You end your book as follows: “We should be the ones setting the price for public resource use rather than the ones accepting the bill for corporate waste. Reclaiming that history of citizenship, one that rightfully challenges a culture of corporate dependency and restores faith in the power of private citizens to develop public systems to deal with collective problems, is the first step toward sustainability—as we must come to know it.” How can We, The People(s) (this is how the UN Charter begins) regain control over public resource prices?
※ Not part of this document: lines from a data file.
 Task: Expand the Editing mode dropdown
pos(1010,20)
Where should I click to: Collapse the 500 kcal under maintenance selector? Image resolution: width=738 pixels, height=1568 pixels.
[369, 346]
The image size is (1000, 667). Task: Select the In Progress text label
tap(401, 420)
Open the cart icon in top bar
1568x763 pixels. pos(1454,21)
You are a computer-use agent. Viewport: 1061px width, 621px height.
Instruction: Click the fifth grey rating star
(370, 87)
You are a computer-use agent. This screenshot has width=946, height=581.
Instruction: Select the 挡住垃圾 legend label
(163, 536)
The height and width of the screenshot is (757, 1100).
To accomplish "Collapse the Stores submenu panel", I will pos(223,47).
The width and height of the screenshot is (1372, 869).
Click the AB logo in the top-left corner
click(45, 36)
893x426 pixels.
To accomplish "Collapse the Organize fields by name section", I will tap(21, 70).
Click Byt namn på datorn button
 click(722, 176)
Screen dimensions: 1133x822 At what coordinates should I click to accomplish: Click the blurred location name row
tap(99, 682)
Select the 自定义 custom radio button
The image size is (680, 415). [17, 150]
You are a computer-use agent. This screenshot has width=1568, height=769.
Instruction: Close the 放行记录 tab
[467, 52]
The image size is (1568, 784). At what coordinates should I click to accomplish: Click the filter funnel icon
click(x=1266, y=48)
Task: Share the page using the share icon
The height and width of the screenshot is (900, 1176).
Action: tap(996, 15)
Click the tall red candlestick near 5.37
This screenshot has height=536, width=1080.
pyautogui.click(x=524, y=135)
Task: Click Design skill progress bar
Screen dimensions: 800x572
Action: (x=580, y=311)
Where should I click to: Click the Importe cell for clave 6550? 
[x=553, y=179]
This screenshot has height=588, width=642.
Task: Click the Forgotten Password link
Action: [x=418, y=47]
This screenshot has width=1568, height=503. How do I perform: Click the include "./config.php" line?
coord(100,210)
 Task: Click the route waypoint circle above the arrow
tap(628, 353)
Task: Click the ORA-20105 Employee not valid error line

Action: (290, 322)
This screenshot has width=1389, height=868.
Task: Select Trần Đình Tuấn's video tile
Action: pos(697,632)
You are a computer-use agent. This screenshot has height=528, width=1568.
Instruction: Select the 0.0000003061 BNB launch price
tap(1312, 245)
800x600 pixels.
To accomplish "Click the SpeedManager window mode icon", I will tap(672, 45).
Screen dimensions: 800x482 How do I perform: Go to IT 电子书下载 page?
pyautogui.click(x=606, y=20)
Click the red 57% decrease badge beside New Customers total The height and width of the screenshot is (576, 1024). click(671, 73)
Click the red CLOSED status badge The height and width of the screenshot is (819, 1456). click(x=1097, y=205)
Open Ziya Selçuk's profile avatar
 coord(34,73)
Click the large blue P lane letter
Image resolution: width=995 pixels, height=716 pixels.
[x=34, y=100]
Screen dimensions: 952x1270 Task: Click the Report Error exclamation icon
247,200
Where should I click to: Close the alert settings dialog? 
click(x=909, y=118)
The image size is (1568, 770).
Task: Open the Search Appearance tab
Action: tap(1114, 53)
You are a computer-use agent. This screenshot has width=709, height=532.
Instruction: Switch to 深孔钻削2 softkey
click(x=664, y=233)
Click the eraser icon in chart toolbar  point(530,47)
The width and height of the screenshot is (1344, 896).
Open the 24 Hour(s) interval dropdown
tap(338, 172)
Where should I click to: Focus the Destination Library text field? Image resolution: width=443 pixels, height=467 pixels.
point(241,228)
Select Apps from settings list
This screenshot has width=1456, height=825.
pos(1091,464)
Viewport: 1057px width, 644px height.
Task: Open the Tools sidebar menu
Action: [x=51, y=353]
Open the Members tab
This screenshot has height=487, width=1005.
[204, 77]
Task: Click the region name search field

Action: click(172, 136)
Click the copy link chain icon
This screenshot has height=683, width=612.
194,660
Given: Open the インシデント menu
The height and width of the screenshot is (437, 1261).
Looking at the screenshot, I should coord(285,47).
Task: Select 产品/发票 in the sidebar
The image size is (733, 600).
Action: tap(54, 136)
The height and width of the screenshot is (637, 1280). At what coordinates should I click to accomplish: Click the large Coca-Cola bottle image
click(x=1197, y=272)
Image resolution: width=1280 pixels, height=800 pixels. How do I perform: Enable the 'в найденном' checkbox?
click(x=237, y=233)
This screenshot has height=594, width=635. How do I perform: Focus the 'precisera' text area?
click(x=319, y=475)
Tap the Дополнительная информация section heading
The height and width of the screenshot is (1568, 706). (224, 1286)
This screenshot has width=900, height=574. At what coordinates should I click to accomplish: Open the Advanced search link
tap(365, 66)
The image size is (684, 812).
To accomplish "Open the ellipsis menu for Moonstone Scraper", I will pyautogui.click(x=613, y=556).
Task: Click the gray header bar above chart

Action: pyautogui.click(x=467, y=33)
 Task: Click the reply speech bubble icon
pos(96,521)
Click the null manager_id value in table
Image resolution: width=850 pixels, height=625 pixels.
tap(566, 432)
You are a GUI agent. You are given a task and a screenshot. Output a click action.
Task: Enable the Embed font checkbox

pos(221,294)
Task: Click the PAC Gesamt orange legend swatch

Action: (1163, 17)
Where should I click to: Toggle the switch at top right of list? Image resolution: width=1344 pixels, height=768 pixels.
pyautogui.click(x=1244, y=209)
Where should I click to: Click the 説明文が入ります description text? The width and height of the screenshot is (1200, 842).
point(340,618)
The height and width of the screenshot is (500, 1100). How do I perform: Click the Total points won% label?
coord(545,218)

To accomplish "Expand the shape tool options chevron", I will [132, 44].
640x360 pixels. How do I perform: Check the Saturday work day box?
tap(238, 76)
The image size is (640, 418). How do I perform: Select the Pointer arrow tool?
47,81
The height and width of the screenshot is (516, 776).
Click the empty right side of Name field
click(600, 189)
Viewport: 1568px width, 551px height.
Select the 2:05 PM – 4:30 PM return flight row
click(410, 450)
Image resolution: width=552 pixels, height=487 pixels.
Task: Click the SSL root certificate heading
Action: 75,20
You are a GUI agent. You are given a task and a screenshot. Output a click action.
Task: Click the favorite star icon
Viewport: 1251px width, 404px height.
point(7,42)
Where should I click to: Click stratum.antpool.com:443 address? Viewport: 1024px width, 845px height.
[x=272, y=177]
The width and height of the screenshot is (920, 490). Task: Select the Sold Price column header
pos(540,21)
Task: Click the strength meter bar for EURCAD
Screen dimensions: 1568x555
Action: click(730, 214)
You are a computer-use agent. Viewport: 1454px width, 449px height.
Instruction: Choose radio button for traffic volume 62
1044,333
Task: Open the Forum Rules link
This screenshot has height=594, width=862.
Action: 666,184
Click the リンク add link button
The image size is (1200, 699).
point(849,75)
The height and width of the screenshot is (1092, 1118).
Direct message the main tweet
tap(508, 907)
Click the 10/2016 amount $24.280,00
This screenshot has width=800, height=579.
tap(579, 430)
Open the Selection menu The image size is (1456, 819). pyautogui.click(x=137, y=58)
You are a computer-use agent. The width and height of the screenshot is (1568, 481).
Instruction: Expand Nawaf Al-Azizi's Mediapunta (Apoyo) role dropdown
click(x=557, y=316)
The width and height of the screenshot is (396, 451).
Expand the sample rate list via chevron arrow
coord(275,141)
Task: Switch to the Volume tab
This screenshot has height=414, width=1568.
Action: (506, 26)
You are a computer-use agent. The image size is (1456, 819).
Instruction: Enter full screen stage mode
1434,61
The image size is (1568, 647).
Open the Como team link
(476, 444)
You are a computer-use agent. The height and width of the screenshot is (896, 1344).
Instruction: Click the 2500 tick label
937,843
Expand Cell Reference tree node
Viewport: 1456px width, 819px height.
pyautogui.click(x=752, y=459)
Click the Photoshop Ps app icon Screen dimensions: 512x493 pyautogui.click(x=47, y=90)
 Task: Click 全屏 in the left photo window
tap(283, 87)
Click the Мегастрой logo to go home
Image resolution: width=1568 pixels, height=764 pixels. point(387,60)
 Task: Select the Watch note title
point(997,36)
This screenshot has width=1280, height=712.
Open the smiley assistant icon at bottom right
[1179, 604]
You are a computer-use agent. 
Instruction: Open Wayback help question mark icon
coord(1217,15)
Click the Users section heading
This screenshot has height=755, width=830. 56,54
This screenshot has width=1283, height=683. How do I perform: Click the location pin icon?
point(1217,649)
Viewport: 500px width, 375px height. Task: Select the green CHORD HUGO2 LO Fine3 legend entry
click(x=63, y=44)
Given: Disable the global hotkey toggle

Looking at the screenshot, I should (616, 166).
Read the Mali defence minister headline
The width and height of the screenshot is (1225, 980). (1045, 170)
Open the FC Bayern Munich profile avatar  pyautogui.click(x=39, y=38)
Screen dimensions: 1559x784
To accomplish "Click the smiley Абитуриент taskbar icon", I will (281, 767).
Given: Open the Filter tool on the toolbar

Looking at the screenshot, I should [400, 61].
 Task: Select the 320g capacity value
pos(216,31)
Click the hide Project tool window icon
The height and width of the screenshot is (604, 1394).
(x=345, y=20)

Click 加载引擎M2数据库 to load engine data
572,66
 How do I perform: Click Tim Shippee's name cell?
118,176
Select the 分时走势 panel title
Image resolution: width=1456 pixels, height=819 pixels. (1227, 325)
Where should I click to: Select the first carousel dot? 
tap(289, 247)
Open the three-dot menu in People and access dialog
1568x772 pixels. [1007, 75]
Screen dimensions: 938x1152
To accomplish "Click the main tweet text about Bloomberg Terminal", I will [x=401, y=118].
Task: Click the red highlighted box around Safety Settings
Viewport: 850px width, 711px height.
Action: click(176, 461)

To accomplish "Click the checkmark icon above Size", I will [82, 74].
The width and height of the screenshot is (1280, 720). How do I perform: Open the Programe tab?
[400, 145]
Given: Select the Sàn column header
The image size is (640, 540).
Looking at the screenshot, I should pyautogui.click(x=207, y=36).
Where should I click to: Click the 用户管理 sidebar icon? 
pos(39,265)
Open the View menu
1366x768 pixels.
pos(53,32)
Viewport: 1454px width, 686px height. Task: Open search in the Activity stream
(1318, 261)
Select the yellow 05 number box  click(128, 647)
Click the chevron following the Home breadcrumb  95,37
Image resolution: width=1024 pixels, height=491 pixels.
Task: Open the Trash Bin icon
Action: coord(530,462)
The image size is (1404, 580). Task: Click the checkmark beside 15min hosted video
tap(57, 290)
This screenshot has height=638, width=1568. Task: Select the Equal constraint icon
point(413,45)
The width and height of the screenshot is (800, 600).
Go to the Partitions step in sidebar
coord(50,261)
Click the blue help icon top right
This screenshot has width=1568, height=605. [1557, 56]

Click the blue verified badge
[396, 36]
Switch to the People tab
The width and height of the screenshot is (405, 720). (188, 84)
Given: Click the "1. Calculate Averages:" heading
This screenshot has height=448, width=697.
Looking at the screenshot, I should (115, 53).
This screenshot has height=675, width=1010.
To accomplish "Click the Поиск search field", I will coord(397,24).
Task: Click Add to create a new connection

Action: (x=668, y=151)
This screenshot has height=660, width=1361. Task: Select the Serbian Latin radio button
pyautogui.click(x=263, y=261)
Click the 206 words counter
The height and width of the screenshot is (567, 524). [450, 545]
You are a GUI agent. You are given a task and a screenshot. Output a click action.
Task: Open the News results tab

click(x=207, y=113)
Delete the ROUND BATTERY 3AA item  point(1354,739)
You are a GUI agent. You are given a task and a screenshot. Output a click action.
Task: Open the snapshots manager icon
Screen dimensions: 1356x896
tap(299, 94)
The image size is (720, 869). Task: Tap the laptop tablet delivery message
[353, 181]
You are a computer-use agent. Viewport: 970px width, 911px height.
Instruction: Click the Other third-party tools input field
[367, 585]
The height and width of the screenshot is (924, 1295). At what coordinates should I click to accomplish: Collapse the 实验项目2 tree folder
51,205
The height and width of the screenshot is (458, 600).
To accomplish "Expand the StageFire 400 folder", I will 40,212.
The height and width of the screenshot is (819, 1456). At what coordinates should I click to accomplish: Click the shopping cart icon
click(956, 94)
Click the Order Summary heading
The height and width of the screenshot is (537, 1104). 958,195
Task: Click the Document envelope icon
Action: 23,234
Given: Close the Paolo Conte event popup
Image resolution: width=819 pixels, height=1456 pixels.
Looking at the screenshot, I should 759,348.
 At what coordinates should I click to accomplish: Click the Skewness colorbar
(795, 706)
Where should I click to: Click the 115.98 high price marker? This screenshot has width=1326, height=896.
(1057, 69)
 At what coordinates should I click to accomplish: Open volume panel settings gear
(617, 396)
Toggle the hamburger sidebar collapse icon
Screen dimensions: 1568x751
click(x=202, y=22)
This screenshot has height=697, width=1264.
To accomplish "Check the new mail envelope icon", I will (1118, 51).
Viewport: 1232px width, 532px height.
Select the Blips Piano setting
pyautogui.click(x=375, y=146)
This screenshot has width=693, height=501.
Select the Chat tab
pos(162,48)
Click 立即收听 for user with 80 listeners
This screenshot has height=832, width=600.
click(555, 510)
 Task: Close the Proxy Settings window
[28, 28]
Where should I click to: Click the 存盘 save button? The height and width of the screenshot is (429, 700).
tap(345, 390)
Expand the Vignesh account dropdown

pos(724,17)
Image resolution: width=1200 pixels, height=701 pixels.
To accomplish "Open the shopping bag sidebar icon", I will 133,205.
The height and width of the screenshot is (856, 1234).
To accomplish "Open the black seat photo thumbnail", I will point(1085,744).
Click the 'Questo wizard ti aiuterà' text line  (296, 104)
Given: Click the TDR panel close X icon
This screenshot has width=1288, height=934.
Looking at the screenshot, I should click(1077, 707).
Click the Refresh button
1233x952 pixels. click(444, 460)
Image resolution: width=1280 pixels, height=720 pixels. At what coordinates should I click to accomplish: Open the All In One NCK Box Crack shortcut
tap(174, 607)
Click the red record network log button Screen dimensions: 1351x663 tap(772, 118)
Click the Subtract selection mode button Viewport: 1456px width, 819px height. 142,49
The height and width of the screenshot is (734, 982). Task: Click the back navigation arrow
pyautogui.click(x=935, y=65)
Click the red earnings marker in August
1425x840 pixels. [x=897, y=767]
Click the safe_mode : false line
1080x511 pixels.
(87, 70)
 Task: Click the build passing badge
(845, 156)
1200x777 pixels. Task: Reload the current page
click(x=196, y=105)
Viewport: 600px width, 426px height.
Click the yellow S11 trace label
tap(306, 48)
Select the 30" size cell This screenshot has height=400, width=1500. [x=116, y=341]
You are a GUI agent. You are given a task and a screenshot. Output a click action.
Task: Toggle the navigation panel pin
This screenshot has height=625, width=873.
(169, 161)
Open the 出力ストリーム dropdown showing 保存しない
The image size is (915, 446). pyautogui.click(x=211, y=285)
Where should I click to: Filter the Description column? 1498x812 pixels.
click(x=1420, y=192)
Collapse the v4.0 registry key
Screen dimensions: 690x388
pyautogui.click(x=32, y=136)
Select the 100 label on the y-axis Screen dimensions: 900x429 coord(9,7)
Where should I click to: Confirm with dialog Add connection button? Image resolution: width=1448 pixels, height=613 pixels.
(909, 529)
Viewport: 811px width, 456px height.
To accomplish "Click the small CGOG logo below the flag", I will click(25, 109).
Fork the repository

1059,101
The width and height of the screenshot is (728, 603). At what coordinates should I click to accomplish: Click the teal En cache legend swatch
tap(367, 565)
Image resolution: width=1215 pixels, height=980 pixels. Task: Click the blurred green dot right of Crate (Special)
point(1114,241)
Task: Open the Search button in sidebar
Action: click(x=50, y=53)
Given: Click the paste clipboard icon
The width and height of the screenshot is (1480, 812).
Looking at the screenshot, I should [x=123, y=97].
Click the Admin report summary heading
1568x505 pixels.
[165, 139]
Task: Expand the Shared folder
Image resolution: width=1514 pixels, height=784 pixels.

How can we make corporations pay for the corporate waste? And how can we restore faith in the power of citizenship after so many years of corporate dominance? 

In the United States, a country that can play a considerable role in shaping transformative change considering its historic role in transforming our global economy in the last century, real change begins with campaign finance reform. Today, our government answers to special interests and big-dollar donors. We can make substantive changes to laws governing elections that would change that. If we want to give humanity a fighting chance to live on a planet that can keep them happy, hydrated, and well-fed, we have to start there. And then, we have to make laws that place prohibitive price-tags on polluting behavior. We have relied largely on a tort system in this country to deter bad corporate behavior and that system simply has proven ineffective at curbing ecologically-unsound practices. We have an EPA today that is enervated and that is allowing corporations to self-regulate. This is a recipe for disaster and it has been brought about, in part, because of corporate dollars that flow into our political system. That is why I say a revolutionary environmental movement must begin with campaign finance reform. It may not be a sexy talking point, but it will inevitably be the starting point for the major changes we need to see at home and beyond our borders.